As Summer explored the abilities, personalities, and qualities of their chickens, Summer developed a unique program to improve the communication of thoughts and feelings and social engagement between those who are neurodivergent and those who are neurotypical.
The benefits will include a greater understanding of social dynamics, improved self-acceptance and reduced anxiety. The activities are engaging, enjoyable and insightful. I learned and appreciated so much when Summer gave a demonstration of their program and have no hesitation in endorsing Chickens to Love.
Professor Tony Attwood

Some programs are created from professional knowledge. Others are created from lived experience, deep observation, compassion, and authentic connection. Chickens to Love is one of those rare programs that brings all of these elements together beautifully.

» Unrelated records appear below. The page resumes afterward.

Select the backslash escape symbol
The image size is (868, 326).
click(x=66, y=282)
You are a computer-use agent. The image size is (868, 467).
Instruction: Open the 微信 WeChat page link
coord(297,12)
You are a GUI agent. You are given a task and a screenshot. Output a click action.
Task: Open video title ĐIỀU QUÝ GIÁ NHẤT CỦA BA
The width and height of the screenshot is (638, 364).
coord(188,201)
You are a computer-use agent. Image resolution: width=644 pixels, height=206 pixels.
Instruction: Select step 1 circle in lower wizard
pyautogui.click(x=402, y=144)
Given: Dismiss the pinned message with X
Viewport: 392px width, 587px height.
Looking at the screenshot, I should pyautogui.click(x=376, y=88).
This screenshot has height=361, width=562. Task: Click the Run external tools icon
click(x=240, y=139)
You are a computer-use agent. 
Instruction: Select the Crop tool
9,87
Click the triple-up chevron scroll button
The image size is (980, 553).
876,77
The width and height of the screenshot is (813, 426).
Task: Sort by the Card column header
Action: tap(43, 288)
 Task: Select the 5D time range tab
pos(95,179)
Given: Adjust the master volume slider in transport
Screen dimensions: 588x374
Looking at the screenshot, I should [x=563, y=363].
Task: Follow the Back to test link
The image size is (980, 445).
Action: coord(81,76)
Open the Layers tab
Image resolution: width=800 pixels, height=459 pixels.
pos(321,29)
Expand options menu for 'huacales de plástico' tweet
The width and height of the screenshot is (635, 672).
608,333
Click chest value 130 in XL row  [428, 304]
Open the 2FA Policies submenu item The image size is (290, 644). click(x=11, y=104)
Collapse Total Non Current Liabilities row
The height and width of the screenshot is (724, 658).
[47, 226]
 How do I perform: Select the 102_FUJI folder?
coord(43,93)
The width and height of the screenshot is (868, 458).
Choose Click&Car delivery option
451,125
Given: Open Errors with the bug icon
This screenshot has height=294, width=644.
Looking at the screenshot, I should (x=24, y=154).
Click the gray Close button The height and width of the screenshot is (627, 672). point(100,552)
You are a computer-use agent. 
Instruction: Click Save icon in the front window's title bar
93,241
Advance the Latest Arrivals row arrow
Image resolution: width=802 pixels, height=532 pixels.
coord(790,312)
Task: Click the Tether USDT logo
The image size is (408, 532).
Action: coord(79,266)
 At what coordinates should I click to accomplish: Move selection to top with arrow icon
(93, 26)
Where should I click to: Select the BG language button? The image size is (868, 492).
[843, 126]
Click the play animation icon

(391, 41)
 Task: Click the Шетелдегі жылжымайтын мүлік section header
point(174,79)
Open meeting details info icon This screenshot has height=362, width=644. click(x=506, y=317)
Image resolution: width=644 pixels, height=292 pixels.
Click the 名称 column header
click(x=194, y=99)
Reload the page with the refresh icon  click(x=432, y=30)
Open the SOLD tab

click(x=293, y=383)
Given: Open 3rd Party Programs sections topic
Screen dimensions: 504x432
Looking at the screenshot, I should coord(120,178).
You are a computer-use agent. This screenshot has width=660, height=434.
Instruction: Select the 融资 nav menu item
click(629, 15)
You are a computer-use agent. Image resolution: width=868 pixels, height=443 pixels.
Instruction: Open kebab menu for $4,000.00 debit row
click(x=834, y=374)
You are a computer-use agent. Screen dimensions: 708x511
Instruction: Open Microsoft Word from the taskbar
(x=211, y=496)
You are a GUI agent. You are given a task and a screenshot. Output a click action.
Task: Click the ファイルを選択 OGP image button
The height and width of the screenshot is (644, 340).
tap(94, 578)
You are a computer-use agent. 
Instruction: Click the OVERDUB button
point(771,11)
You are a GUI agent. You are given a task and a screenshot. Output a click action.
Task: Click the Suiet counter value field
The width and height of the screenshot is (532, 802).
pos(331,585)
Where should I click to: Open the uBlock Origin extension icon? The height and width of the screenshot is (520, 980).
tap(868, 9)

Summer Farrelly has created something truly meaningful. Through their relationship with chickens, Summer recognised the importance of trust, consent, predictability, communication, and nervous system safety, not only for animals, but for humans as well. What emerged from these insights is an innovative animal-assisted learning program that honours both neurodivergent experiences and animal wellbeing with remarkable depth and care.
As Founder of Animal Therapies Ltd, I have seen firsthand the growing recognition of animal-assisted services across education, disability support, mental health, and community wellbeing settings. What makes Chickens to Love particularly significant is its strong neurodiversity-affirming approach and its commitment to relational safety, autonomy, and authentic connection.
This program does not ask participants to mask who they are or conform to socially expected ways of communicating. Instead, it creates opportunities for individuals to better understand themselves, others, and the many different ways humans and animals express needs, emotions, boundaries, and trust.
Summer’s ability to translate flock dynamics, animal behaviour, sensory awareness, and emotional understanding into engaging and accessible learning experiences is extraordinary. The program reflects insight, creativity, empathy, and a profound respect for both people and animals.
Chickens to Love is an important contribution to the evolving field of animal-assisted learning and a wonderful example of how lived experience can shape truly impactful and inclusive practice. It is an honour to support and endorse this work.
Yours in wellness,
Wendy Coombe
Founder
Animal Therapies Ltd
Advancing understanding, acceptance, and accessibility of animal-assisted services for those in need.